Perform clustering within a level set
perform_clustering( points_in_this_level, filter_values, num_bins_when_clustering, methods, max_kmeans_clusters = 10, eps = 0.5, minPts = 5, num_clusters = 5 )
perform_clustering( points_in_this_level, filter_values, num_bins_when_clustering, methods, max_kmeans_clusters = 10, eps = 0.5, minPts = 5, num_clusters = 5 )
points_in_this_level |
Points in the current level set. |
filter_values |
The filter values. |
num_bins_when_clustering |
Number of bins when clustering. |
methods |
Specify the clustering method to be used, e.g., "hclust" or "kmeans". |
max_kmeans_clusters |
Maximum number of clusters when using k-means clustering. |
eps |
The maximum distance between two samples for one to be considered as in the neighborhood of the other. |
minPts |
The number of samples in a neighborhood for a point to be considered as a core point. |
num_clusters |
Number of clusters when using PAM clustering. |
A list containing the number of vertices, external indices, and internal indices.
Construct adjacency matrix of the simplicial complex
simplcial_complex( filter_values, vertex_index, num_levelsets, num_intervals, vertices_in_level_set, points_in_vertex )

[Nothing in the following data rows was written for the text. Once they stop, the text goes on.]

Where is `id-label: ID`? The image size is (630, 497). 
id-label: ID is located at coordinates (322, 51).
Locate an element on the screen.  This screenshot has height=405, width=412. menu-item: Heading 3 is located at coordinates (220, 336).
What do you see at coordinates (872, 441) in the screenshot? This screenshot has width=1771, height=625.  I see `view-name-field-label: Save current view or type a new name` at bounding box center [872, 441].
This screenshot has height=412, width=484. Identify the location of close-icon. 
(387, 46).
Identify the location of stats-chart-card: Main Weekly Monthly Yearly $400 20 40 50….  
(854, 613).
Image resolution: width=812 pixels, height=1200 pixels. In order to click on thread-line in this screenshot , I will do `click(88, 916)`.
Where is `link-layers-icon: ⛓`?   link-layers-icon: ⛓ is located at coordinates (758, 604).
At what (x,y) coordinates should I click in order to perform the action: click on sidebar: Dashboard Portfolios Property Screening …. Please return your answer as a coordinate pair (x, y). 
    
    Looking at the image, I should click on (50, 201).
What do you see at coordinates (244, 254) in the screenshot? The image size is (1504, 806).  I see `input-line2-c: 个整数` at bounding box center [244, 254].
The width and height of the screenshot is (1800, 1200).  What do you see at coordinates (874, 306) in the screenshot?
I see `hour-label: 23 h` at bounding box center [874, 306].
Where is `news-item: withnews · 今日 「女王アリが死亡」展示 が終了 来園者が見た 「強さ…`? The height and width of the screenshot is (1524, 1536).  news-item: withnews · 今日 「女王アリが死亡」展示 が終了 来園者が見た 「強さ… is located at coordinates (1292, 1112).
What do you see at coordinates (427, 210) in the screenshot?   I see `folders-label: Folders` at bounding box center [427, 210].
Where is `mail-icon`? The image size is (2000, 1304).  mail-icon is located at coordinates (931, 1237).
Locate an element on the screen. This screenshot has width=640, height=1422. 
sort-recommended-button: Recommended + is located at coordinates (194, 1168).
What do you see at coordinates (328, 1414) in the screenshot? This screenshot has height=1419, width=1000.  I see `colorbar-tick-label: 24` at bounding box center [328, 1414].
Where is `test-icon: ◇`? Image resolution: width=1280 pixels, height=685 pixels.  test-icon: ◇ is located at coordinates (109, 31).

simplcial_complex( filter_values, vertex_index, num_levelsets, num_intervals, vertices_in_level_set, points_in_vertex )
filter_values |
A matrix of filter values. |
vertex_index |
The number of vertices. |
num_levelsets |
The total number of level sets. |
num_intervals |
A vector representing the number of intervals for each filter. |
vertices_in_level_set |
A list where each element contains the vertices corresponding to each level set. |
points_in_vertex |
A list where each element contains the points corresponding to each vertex. |
An adjacency matrix representing the simplicial complex.
Convert level set multi-index (lsmi) to flat index (lsfi)
to_lsfi(lsmi, num_intervals)
to_lsfi(lsmi, num_intervals)
lsmi |
Level set multi-index. |
num_intervals |
Number of intervals. |
A flat index corresponding to the multi-index.
Convert level set flat index (lsfi) to multi-index (lsmi)
to_lsmi(lsfi, num_intervals)
to_lsmi(lsfi, num_intervals)
lsfi |
Level set flat index. |
num_intervals |
Number of intervals. |
A multi-index corresponding to the flat index.